The Bribe par Messiaenique
Piocher un disque dans la galaxie John Zorn n'est pas chose aisée. À raison, les amateurs recommanderont certainement l'écoute de Naked City, sorti en 1990, album-phare du saxophoniste américain. Ceux qui recherchent une porte d'entrée tout aussi agréable et grisante ne se tromperont pas en choisissant The Bribe comme terrain de jeux musicaux. L'album promet l'un des disques « les plus éclectiques et stimulants » sortis par Zorn – et on peut dire que le line-up promet effectivement beaucoup : on y retrouve notamment Zeena Parkins (harpe), Anthony Coleman (piano), Christian Marclay (platines) et de temps à autre Ikue Mori aux machines. Restez calés dans vos sièges les amis, car l'affiche de ce soir colle une sacrée claque.
À l'origine, ces trois programmes enregistrés en 1986 sont destinés à accompagner autant de pièces radiophoniques, puis une pièce de théâtre dans la foulée. Hors des cartons, cette archive se révèle être une véritable aubaine pour les amateurs de pots-pourris musicaux, avec ses vingt-six pistes qui partent tous azimuts.

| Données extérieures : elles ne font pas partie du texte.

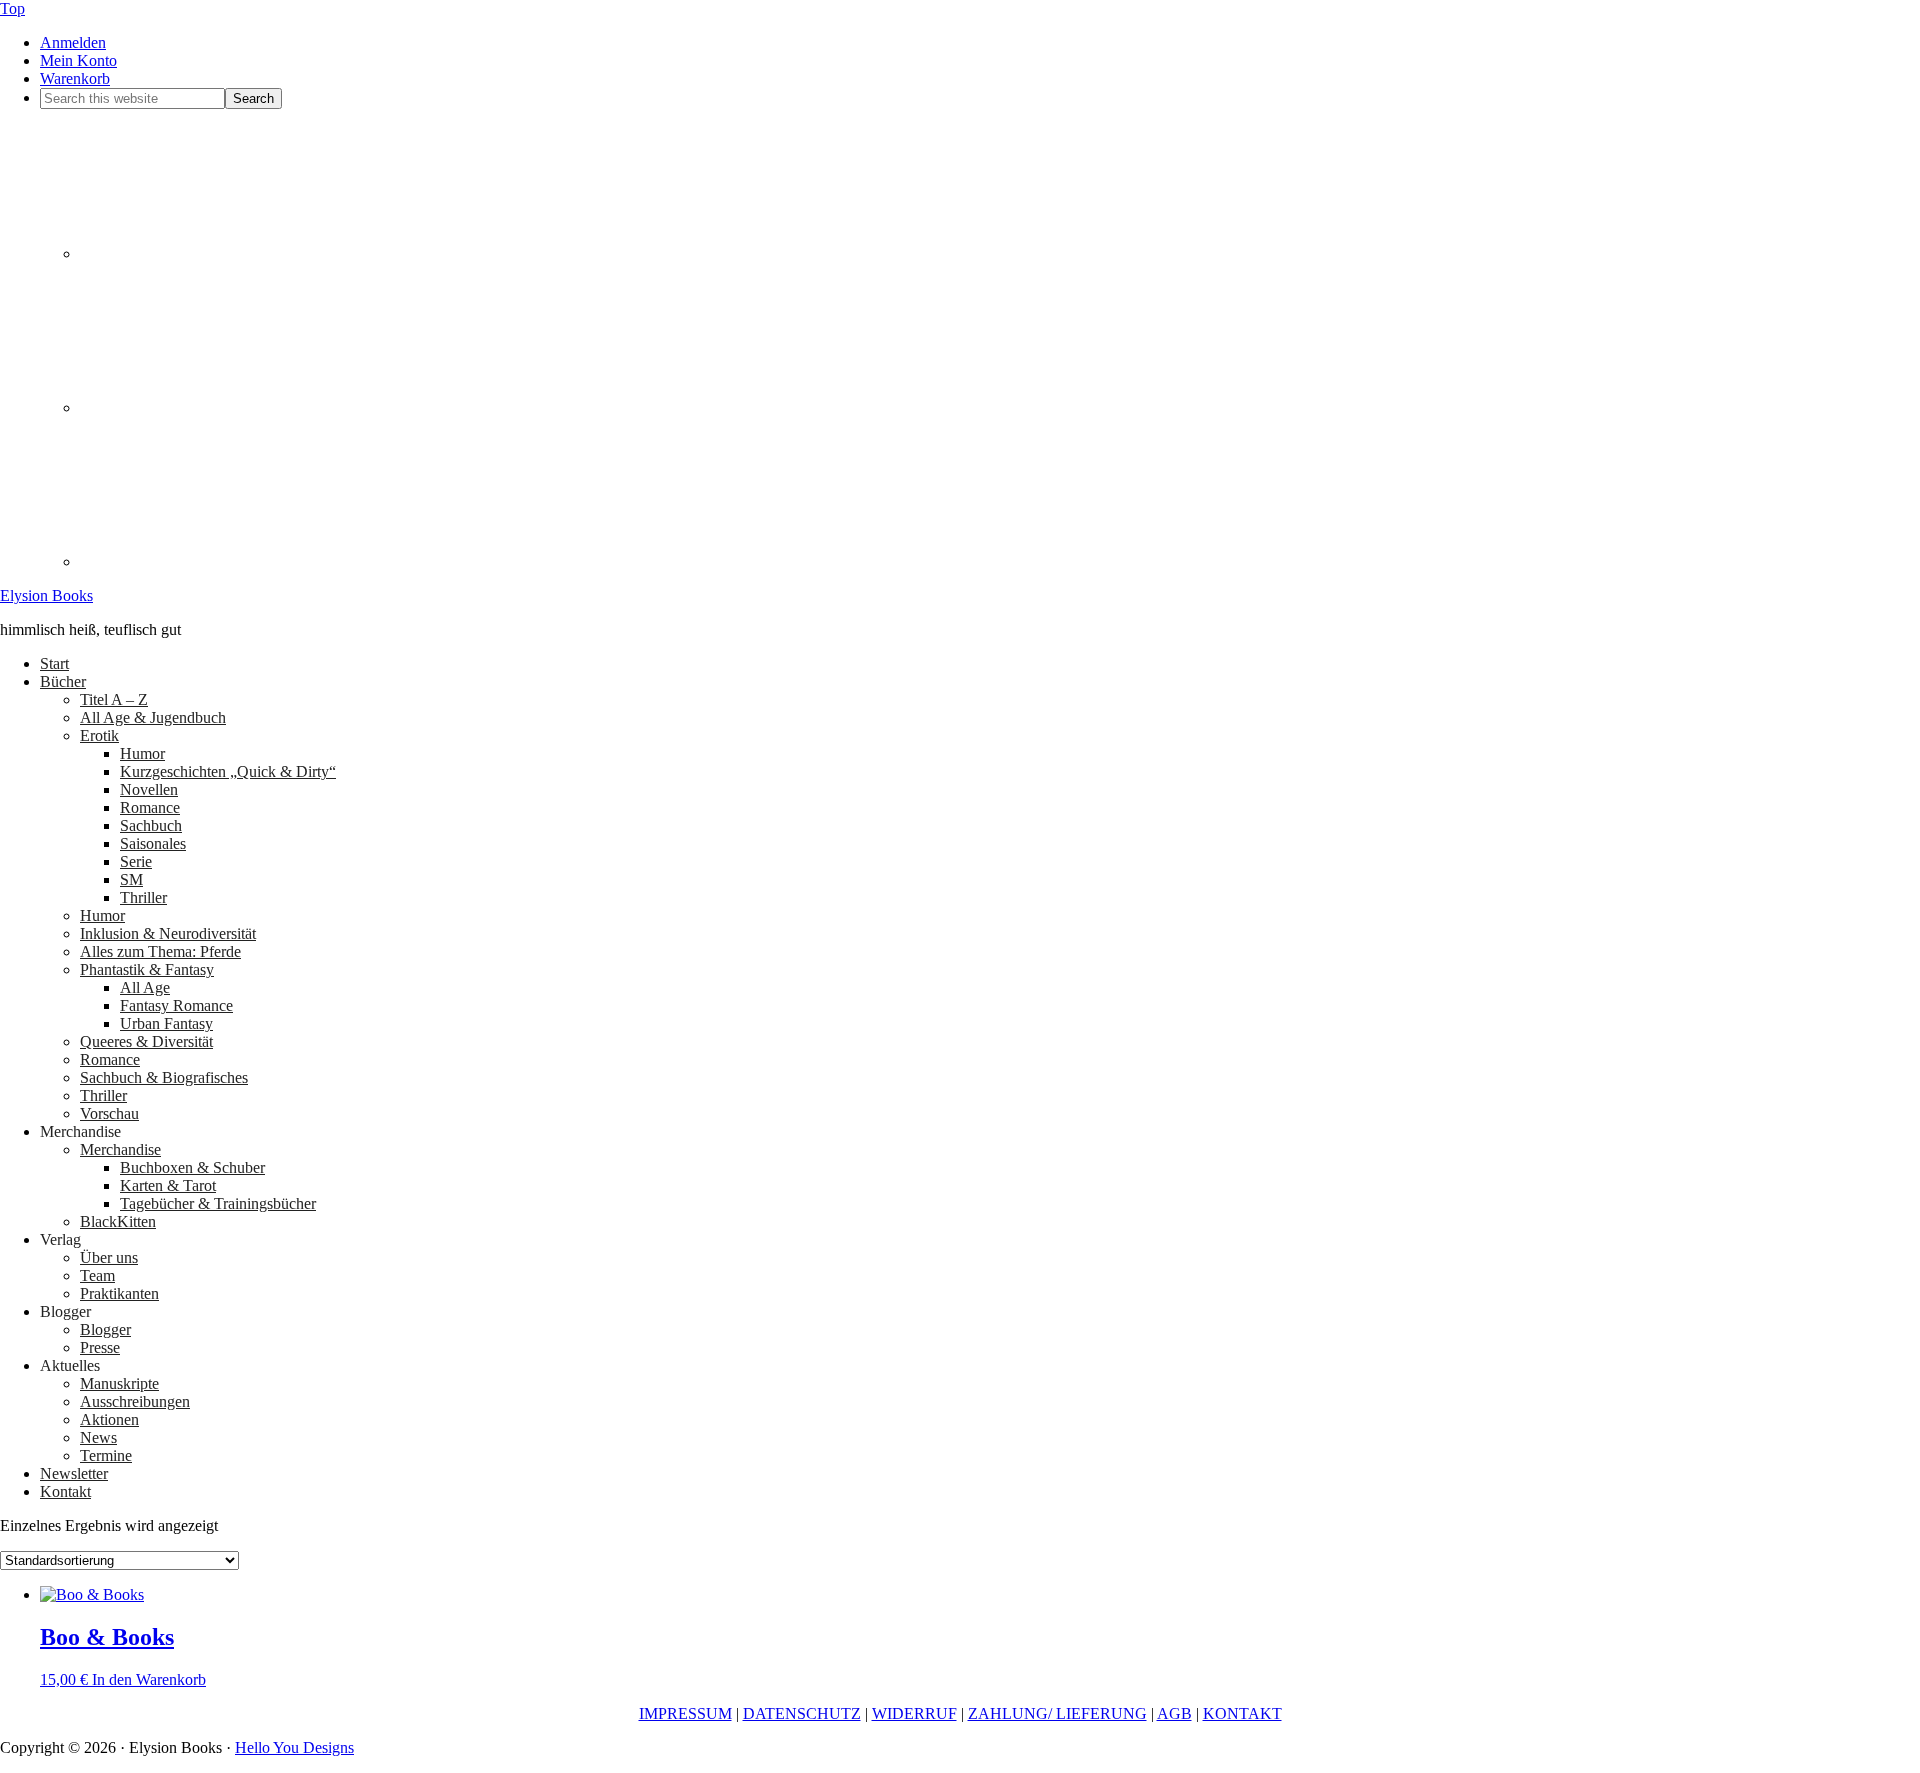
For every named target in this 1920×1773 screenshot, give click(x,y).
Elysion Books (46, 595)
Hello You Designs (294, 1747)
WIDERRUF (914, 1713)
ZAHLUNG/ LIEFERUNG (1057, 1713)
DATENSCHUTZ (802, 1713)
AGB (1174, 1713)
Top (12, 8)
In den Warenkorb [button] (149, 1679)
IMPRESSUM (685, 1713)
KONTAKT (1242, 1713)
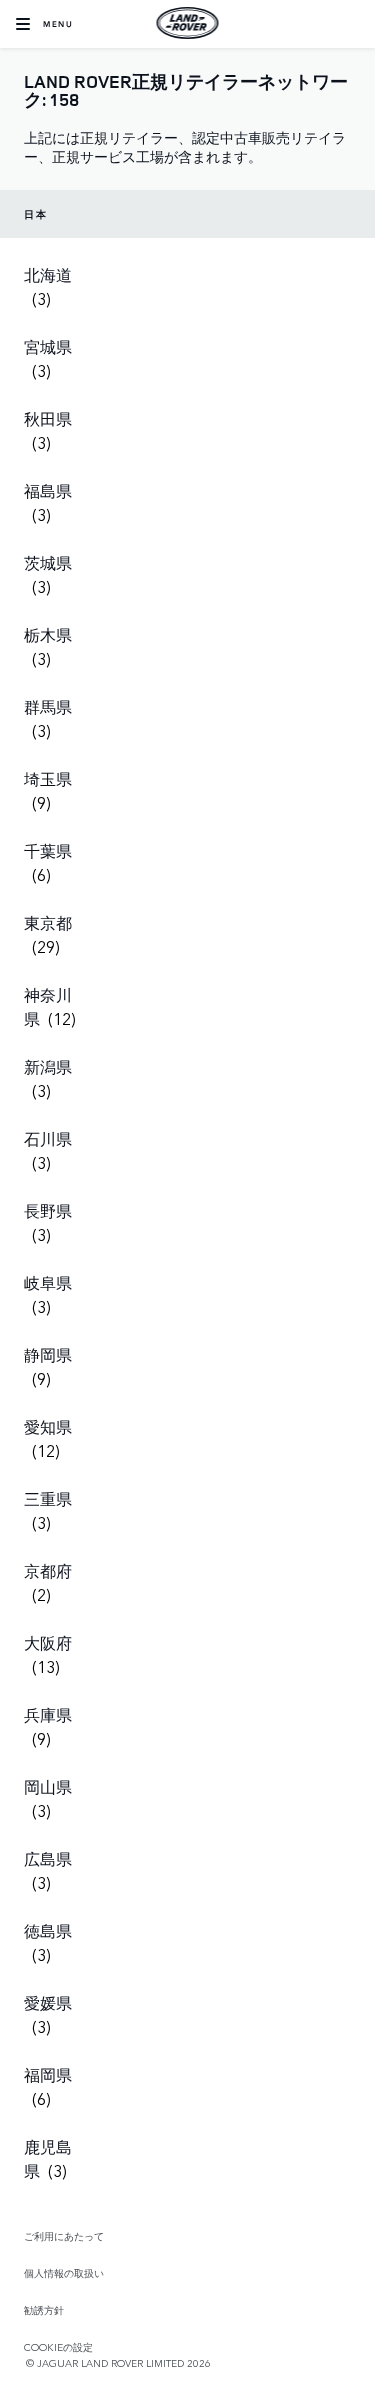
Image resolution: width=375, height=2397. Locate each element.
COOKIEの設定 (58, 2347)
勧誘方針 (44, 2310)
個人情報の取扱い (64, 2273)
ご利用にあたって (64, 2236)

De l'intro jazzy de la première partie « Sliding on the Ice », on passe ainsi d'expérimentations électro-acoustiques à de la musique de jeux vidéo, de la fusion jazz-rock style Zappa semblant se dégonfler sur une musique de film soft pour mieux partir à nouveau en sucette, et des samples cartoonesques qui précèdent d'autres expérimentations bien senties. Le rythme est enlevé, les pistes assez courtes. On respire, ça bouge.
Si la seconde partie, « The Arrest », paraît plus sombre et moins éclatée – en particulier par la présence d'un morceau plus atmosphérique d'une douzaine de minutes, rien ne semble cependant échapper à la règle de la digression. Quand la troisième partie « The Art Bar » entame son thème rétro de film noir, chaud et humide – bref agréable, rien ne indique que ce chemin nous mène à du rock un peu cliché en guise d'introduction à davantage de manipulations sonores. En bref, l'amateur retrouve tout au long du disque ce qui caractérise la musique de John Zorn, mélange habile de groove, d'improvisation et de dissonances, avec le coup du chapeau habituel – Morricone, Herrmann, Stalling.
Tout se fait ainsi dans une urgence vaudevillesque. On passe du coq à l'âne en évitant la chute d'enclumes dans une énergie de tous les instants. Ce fourmillement d'idées n'en est pas moins un kaléidoscope de timbres et de sonorités qui offre de très belles découvertes, au-delà du simple plaisir d'écoute. Si John Zorn ne propose pas toujours des trésors cachés, The Bribe s'avère être un must-have pour tous les zorniens.